**DIRECTIONS:**
a. In the Oscar Peterson obituary, what did Peterson die of?
b. Pick up the Oscar Peterson obituary after its last sentence and keep writing it.

Obituary: Oscar Peterson (2024)

After the phenomenal jazz-piano virtuoso Art Tatum died in 1956, the Canadian pianist Oscar Peterson, who had already been waiting in the wings for a decade, eased his formidable frame on to the throne. Like Tatum, Peterson had a Liszt-like technique (classical music's star pianists came to marvel at both of them), and could transform any melody into streams of spontaneous variations, sustain any tempo, use his left hand as freely as his right, and keep a faultless built-in rhythm section at work in his head. These skills made Peterson, who has died of kidney failure at the age of 82, one of the best-loved stars of the jazz mainstream.

Less charitable jazz purists might have held that he was the unfortunate victim of his spectacular technique. All his performances would feature the same mix of flooding arpeggios, cascading introductions and codas, ragtime and barrelhouse pastiches and solos at impossible tempos. Even after a stroke in 1993, he fought to rebuild much of his sweeping technical authority. The standard Peterson trio offering would be the uptempo tune (either a standard or an original that sounded like a standard), starting either solo or with minimal accompaniment. It would grow in volume from piano and drums in the second chorus, and by the third become an unbroken cascade of runs the length of the keyboard, resolving in thumping chords, thumbs-down-the-keys ripples and churning, repeated phrases.

**DATASET RECORDS:**
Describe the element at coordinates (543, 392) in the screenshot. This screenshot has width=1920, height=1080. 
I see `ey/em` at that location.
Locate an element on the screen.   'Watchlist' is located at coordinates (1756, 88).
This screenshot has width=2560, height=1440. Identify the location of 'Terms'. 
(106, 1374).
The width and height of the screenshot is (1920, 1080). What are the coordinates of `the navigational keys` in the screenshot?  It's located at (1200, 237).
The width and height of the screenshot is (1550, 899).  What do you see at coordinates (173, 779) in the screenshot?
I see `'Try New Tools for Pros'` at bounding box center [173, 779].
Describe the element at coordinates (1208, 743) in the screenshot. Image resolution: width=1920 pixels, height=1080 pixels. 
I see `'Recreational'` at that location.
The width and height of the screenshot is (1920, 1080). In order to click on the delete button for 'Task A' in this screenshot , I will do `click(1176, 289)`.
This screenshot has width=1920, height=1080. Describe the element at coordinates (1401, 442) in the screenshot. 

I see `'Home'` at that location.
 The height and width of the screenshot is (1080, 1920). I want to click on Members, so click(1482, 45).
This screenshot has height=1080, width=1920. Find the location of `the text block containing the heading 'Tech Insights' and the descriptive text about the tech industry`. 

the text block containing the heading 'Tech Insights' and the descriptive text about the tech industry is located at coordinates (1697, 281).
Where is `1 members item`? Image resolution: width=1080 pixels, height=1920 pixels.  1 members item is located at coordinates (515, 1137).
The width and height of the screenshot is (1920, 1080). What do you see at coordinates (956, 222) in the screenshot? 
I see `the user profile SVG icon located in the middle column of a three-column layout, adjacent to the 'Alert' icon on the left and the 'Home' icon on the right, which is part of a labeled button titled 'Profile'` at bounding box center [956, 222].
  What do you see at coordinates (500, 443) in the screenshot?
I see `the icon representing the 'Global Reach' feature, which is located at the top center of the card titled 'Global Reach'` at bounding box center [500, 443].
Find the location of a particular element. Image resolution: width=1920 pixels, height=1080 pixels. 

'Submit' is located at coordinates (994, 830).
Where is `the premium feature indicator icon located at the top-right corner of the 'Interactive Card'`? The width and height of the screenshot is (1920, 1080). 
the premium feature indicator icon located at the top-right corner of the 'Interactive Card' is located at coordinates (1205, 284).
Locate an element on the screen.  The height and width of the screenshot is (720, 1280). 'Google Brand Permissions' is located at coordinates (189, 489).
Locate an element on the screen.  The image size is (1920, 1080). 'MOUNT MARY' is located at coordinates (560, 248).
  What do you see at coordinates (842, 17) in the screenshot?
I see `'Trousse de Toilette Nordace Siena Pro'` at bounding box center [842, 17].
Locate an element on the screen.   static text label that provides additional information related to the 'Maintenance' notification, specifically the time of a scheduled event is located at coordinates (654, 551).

**TASK-BY-TASK RESULTS:**
a. Kidney failure.

b.
With cavalier glee, Peterson would apply this treatment to tunes ideally suited to it as well as those that were not, with ballads relapsing bizarrely into caresses at the end. Yet there was a true artist in him too. Deliciously liquid arpeggios and arching, yearning phrases would sometimes emerge once he was sure he had given his audiences what they initially expected, and such contrastingly patient and spacious music might then allow the eloquence of his frequently superb accompanists to flower, notably the work of the double-bassist Ray Brown.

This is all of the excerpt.